We are swimming in a sea of data. There is data that tells you how many people searched for red feather boas for Halloween costumes. You can determine how many people searched “wedding during a pandemic” between March and October. Even learning how many page views you got from 11 a.m. Saturday morning through 10 p.m. the following Saturday is as simple as a click of a button with the right analytics tool. But what good is having access to things like eCommerce data if you don’t know how to use it, how to interpret it, or create a plan to manipulate it?
ECommerce data analytics is a valuable strategy that can help you make better business decisions. However, if you are just looking at random data, you won’t ever get anywhere with these numbers that you keep observing. With that in mind, below are the top nine mistakes we see entrepreneurs making with their eCommerce analytics. Hopefully, it will inspire you to take a look at your own methods of analysis and improve your strategies so that you have a chance to stay afloat (and grow) rather than drown in that data filled sea!
1. Looking at Vanity Metrics vs Actionable Metrics
Vanity metrics are those that look good on paper, but may not have any importance to your business. Actionable metrics are those statistics that are directly linked to specific things you can improve on in your business. Examples of vanity metrics include things like the number of
- Hits on your website
- Page views to specific pages
- Visits to your website
- Unique visitors
- Followers/friends/likes on social media
- Minutes spent on the page
- Pages seen
- Emails collected
Regardless of these numbers, while increasing them “feels good,” what really matters is action. How many people signed up for your email list? How many added something to their cart? How many people bought something? These are actionable metrics that when they go up, your revenue is likely to do so as well.
2. Assuming Data is Clean and Not Checking It
An interesting thing happened about a decade ago when people were asked for their phone number at the checkout in grocery stores and pharmacies. Many people started giving their area code and the number 867-5309. Can you guess why? They didn’t want to give their actual phone number, so they gave the one they could easily remember from the popular song of the same name.
This is a great example of data that isn’t clean. If a company were to have used the data and called that phone number, they would have been left with no prospects. What a waste of data! That’s why you want to clean your data and check that it is unique. Merge duplicate values, and confirm that everything you’re receiving is accurate.
3. Excluding Outliers
Let’s assume for a moment you have about 100 or so people that buy from your eCommerce store more than others. They purchase large quantities of your product when most people only purchase one item. That makes these 100 people outliers. Don’t ignore them as they could contain valuable information in the form of qualitative data, meaning interviews and survey responses.
4. Including Outliers
Just as bad as excluding outliers completely is the mistake of including outliers or rather, relying on the outlier data too much to build a general model. In this case, your best bet is to investigate these outliers and find out if they are errors or helpful data.
Ultimately, quantitative data is great for testing hypotheses, but it’s lousy for generating new ones unless combined with human introspection.
5. Ignoring Seasonal Trends
There is often a surge in the purchase of flowers for Mother's Day. In fact, it’s the number one day of the year that florists receive the most orders. To ignore this information could make budgeting and other business decisions problematic. When examining your ecommerce data analytics, consider what is coming up on the calendar and how it could impact your sales. This will give you a better picture of the causes behind your data so that you can make better choices for all aspects of your online store.
6. Ignoring Size When Reporting Growth
When you start your company, every new customer is considered a huge amount of growth. For example, if you just launched and today you had one customer and tomorrow you had two, you doubled your customer base.
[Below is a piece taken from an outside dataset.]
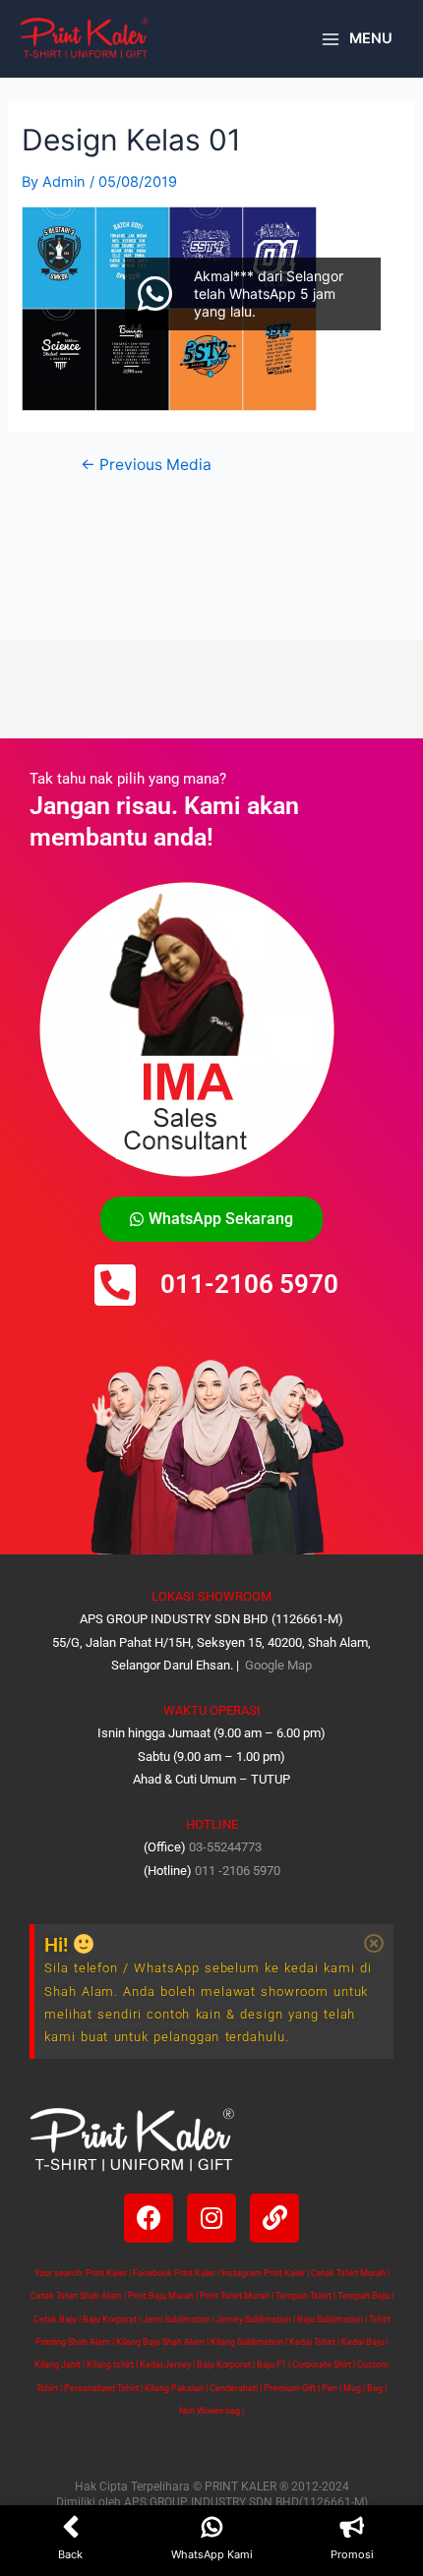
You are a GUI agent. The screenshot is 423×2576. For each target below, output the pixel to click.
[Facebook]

This looks exciting on paper, but it would be overzealous to say that you doubled your growth in your first month of business if you don’t get any additional customers after that.
The better way to look at your numbers is to put them in perspective. If you’re still small, growing by a new customer each day may be good. However, after you’ve grown significantly, one new customer each day is not as exciting. While consistent growth is important, it’s the amount of growth compared with your current stage that matters more.
7. Looking At Too Many Numbers
This is often referred to as data vomit. When you’re trying to grow your business, looking at all the eCommerce KPIs available to you will just leave you confused and floundering. As a result of looking at too much data, you won’t actually know where to begin with making changes that will actually move the needle. That’s why it’s recommended you focus on the one metric that matters most to your eCommerce instead of 10 or 20 of them. Draw a line in the sand that you measure your most important metric against and hone in on how to actually make changes that will have a helpful impact.
8. Metrics That Cry Wolf
Like the boy who cried wolf, if you have too many alerts coming in, you’ll quickly start to ignore your metrics when you are getting pinged every time there is a change. You don’t need to be alerted every time there is a new sign up or a new purchase. If you’re alerted too frequently, you’ll become immune to alerts, and could miss something that is important to take notice of.
9. Not Focusing on the Bigger Picture
When you focus too much on the smaller details and all the noise online, you miss the things that help the bigger picture. In other words, avoid the urge to latch on to every new trend you read about to grow your business. Keep your larger vision in mind, and focus only on the eCommerce data you committed to monitoring to achieve tangible, repeatable results.